Favors
by Rosethorn
Summary: A tale of two favors, involving absolutely no faeries. Spoilers for Storm Front, Grave Peril and Summer Knight.


Grace Thornton had lived upstairs for decades. It got so she was a fact of life to the other residents. She watched children and took soup to sick students cramming for exams. "A nice old lady," the others said, "a good woman." The landlady, they said, could raise rents based on Grace Thornton alone. The building got a reputation as a better place to live than most.

Then the wizard moved in.

Oh, he didn't say he was a wizard, but Willa Collins on the first floor, whose job it was to be nosy, found him out, listening to him chat with a friend outside. "A _wizard_!" she hissed, jerking her curtains back across her window. "The man must be _crazy!"_

Grace rather agreed with her at first. Anyone who called themselves a wizard couldn't be entirely there. The young man kept to himself, though, and caused no trouble. He kept odd hours, but Grace learned from Elsa Scott, who lived one floor below her and was generally a much more reliable source of information than Willa Collins, that he was a private investigator. He found lost children, Elsa explained, and brought them home.
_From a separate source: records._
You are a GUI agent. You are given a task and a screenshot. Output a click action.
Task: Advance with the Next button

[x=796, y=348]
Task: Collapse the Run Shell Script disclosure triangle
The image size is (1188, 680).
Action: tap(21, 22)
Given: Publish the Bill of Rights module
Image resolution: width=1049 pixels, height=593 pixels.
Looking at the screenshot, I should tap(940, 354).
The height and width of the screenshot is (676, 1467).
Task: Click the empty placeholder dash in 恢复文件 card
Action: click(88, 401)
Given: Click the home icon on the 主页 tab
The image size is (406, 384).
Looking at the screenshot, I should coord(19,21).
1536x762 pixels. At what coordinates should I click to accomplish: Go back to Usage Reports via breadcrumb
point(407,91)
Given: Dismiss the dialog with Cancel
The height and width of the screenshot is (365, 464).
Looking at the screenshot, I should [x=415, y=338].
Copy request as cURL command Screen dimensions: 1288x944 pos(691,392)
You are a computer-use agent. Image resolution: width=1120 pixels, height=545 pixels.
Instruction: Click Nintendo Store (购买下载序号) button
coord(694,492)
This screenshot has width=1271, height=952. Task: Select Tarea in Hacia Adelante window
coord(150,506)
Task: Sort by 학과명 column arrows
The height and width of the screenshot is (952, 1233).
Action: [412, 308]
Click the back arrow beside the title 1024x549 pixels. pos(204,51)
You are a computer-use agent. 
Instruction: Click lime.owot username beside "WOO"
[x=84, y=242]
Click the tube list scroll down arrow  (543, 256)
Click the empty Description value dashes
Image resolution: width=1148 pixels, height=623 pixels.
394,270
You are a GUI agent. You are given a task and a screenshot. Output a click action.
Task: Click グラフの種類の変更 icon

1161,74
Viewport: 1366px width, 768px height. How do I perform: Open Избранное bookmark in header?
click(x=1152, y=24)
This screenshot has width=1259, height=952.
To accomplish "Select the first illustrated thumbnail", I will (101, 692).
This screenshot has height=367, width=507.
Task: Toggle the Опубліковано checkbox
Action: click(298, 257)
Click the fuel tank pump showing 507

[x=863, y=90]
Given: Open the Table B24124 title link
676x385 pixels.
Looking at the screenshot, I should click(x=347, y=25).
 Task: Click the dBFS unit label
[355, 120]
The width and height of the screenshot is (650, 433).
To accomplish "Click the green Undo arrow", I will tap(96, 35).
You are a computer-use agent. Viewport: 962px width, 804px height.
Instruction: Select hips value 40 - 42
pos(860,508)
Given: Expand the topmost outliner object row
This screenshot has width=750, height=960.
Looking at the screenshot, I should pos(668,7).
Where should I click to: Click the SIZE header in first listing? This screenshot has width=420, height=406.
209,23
Grace warmed to him immediately. Such a young man couldn't be _that_ bad, she reasoned.

Of course, the Collinses on the first floor complained that their electricity shorted out, and that it was the young man's fault. Grace didn't see how this was possible, unless perhaps the young man was an amateur electrician, and surely the landlady wouldn't let anyone like that move in. She protected her investments, after all.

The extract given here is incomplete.